BLOCO DE TEXTO:
──────
Há anos cientistas alertam para a possibilidade de uma epidemia de tamanhas dimensões. Tanto que em 2014, depois da crise do ebola, o então presidente americano Barack Obama criou um time de segurança nacional na Casa Branca para lidar com o risco de epidemias.
Essa equipe, no entanto, foi eliminada em 2018 pela administração Trump. “O nível de preparo que existia no país há alguns anos foi reduzido”, diz. Com isso, a possibilidade de conter o vírus em seus primeiros estágios foi perdida. “Isso significa que mais pessoas foram afetadas.”
“Agiram como se o coronavírus fosse um oponente político que pode ser atacado, constrangido e silenciado”, diz. “Mas o vírus não está preocupado com Twitter ou com entrevistas coletivas.”
Enquanto Trump discordava da gravidade da crise, seu governo demorou semanas até começar a testar os casos suspeitos de maneira ampla. Com isso, diminuíram as chances de conter a epidemia. Ainda hoje há dificuldades para testar os pacientes no país, com poucos testes disponíveis e protocolos lentos.
──────
INFORMAÇÕES EXIBIDAS:
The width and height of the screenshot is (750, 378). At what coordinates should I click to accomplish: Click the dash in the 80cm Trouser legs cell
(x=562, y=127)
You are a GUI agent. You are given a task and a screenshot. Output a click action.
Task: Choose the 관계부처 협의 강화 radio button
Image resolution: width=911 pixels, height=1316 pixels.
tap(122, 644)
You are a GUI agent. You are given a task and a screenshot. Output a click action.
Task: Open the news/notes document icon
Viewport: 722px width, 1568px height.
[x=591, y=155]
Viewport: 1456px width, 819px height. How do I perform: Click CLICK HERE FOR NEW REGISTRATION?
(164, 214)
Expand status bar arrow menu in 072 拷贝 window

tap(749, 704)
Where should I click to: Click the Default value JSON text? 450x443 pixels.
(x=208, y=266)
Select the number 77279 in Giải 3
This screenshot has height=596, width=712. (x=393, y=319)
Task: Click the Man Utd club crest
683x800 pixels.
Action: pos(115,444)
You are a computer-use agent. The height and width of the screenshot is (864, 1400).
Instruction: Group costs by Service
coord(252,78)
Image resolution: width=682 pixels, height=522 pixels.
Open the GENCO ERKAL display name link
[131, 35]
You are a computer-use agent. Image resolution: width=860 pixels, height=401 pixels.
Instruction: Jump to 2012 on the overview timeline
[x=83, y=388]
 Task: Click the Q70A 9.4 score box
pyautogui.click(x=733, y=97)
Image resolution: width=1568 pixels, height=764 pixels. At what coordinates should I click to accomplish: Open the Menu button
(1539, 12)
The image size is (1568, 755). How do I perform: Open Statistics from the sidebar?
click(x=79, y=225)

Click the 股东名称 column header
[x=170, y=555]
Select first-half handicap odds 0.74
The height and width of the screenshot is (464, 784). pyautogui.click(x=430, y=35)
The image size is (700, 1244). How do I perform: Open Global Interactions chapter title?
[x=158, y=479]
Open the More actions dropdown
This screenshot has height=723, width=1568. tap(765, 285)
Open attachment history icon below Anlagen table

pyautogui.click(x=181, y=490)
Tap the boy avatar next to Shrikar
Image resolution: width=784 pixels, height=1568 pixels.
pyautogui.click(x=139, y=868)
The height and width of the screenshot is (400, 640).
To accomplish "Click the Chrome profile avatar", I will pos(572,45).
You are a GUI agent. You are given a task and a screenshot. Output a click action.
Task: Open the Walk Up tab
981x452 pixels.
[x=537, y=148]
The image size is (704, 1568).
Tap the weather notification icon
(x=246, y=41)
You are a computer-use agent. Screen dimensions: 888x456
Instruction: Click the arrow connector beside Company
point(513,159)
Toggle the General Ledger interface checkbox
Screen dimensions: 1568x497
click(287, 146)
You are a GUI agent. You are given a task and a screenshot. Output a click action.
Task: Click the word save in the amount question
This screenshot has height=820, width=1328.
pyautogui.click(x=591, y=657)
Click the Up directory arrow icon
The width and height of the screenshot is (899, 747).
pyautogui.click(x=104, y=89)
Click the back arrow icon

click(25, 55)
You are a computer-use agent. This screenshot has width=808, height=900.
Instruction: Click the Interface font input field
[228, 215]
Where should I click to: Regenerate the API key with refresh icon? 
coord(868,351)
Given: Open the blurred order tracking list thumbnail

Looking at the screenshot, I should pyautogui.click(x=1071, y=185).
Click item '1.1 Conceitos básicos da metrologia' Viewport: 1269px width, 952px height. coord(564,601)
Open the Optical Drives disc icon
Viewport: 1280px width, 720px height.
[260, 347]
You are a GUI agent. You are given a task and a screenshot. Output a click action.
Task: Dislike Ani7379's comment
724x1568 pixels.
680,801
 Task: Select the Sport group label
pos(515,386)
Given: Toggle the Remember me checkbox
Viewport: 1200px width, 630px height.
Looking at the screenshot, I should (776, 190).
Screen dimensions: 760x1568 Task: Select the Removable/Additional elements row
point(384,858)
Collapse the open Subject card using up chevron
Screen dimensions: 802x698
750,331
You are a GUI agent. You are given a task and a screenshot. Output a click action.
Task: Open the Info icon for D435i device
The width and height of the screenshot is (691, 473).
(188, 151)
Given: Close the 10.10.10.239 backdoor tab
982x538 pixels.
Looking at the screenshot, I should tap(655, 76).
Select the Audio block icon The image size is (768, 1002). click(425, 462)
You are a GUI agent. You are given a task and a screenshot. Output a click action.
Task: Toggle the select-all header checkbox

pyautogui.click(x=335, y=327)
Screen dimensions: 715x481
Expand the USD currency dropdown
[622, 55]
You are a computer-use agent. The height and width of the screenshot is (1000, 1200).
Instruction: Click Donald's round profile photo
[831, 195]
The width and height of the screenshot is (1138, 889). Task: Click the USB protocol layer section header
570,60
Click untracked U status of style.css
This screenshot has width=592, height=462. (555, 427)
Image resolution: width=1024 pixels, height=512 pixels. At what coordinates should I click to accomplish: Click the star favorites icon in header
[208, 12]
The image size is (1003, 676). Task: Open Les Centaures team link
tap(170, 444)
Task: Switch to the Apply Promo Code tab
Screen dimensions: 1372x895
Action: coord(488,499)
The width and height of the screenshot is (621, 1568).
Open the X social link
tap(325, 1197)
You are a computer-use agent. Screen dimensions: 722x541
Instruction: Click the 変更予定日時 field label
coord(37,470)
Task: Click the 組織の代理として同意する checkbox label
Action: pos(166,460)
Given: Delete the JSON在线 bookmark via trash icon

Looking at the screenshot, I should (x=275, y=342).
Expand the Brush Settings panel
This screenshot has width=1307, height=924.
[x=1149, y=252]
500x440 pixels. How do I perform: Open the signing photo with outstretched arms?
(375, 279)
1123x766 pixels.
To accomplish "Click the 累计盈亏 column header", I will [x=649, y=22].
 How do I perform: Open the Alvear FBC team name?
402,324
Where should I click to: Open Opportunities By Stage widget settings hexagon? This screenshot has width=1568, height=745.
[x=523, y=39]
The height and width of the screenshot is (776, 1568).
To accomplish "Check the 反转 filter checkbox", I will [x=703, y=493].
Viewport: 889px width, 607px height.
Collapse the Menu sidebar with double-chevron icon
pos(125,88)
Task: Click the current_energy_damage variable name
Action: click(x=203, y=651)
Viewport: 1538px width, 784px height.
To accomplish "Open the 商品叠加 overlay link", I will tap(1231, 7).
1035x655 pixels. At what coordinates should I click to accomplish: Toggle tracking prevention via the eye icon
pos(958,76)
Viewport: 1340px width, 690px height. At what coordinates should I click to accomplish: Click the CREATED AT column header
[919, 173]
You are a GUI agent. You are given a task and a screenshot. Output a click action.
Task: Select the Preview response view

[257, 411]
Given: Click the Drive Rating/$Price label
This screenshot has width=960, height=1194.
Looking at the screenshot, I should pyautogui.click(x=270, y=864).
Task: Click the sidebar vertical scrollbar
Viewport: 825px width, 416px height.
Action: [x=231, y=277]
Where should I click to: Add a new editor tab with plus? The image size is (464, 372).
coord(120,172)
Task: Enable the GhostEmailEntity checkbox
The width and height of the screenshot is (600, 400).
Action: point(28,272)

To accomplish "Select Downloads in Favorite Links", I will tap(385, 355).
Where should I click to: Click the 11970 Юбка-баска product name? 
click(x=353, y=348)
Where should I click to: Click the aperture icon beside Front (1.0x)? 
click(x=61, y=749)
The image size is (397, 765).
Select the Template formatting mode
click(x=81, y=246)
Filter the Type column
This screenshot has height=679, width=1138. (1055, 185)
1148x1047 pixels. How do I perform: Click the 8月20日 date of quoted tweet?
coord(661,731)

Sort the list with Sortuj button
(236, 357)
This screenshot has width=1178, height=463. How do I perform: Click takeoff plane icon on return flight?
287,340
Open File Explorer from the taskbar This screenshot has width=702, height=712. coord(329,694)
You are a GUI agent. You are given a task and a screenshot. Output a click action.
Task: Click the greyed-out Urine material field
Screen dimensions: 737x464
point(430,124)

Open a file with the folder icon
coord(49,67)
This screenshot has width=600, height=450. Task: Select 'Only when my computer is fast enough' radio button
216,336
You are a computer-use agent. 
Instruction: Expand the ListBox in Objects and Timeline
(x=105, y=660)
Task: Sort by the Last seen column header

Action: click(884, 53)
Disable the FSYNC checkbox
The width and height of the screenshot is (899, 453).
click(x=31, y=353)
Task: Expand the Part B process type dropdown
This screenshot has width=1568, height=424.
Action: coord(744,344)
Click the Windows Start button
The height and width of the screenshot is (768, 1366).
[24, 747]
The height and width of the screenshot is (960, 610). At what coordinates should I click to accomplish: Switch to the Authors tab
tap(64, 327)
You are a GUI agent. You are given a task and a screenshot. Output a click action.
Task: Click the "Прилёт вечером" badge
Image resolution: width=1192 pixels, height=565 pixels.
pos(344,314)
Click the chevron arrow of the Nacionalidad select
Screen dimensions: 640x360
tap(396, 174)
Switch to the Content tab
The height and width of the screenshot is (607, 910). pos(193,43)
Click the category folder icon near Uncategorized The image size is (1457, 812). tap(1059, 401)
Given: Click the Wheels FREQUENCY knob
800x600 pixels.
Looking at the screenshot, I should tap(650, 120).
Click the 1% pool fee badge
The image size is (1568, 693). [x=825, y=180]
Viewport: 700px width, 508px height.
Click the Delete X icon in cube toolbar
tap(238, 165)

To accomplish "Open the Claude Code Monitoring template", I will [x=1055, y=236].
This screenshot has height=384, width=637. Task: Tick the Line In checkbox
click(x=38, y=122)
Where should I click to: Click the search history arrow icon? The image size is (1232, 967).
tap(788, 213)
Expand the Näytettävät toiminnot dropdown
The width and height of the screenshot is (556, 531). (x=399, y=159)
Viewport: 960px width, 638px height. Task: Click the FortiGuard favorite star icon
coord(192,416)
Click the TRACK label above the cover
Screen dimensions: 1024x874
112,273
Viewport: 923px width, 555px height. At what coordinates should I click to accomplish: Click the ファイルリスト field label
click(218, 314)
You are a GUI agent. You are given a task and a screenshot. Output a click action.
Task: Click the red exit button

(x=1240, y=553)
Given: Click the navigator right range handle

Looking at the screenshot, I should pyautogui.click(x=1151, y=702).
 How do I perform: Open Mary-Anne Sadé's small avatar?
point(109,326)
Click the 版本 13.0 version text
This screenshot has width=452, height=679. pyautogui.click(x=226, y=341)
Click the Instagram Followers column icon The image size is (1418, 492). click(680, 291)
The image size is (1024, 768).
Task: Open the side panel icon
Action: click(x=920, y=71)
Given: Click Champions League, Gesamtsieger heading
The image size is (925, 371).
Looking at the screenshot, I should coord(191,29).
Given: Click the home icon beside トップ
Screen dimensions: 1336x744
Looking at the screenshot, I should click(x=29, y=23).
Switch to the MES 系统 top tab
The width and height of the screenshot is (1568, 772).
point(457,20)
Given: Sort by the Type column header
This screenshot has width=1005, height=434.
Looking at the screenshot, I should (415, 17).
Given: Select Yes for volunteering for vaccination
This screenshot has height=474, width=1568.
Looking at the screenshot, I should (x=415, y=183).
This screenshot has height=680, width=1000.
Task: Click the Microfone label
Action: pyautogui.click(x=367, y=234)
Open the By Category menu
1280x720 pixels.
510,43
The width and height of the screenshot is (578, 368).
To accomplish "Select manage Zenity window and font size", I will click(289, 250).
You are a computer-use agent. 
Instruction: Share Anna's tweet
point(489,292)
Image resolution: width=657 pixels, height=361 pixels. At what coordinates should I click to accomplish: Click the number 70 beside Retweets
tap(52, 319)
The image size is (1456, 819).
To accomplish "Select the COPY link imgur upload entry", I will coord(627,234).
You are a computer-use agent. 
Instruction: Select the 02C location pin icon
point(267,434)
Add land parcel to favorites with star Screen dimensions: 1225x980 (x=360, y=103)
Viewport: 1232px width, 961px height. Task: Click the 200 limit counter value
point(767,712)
──────
O QUE FAZER:
1) No texto sobre a epidemia, em que ano a equipe de segurança nacional criada por Obama foi eliminada?
2) Retome, por favor, o texto sobre a epidemia nos Estados Unidos a partir do ponto em que ele termina.
Os itens vêm de outra fonte.

RESPOSTAS DO EXERCÍCIO:
1) Em 2018, pela administração Trump.

2)
Trump também é criticado por ter nomeado seu vice-presidente, Mike Pence, para liderar a resposta ao coronavírus. Pence é acusado por ter agravado uma crise de HIV no estado de Indiana, em que foi governador. Especialistas em saúde pública dizem que ele adiou as medidas necessárias para conter o número de casos, além de ter dificultado os testes para detectar o vírus.
Outra crítica feita ao governo Trump é que, com o pouco prestígio dado à ciência, tem havido uma fuga de cérebros em sua administração. A estimativa é de que ao menos 1.600 cientistas deixaram as agências públicas durante os dois primeiros anos do governo Trump. A EPA (Agência de Proteção Ambiental) -responsável recentemente pela lista de desinfectantes eficazes contra o coronavírus- perdeu um terço da equipe desde o início da gestão de Trump.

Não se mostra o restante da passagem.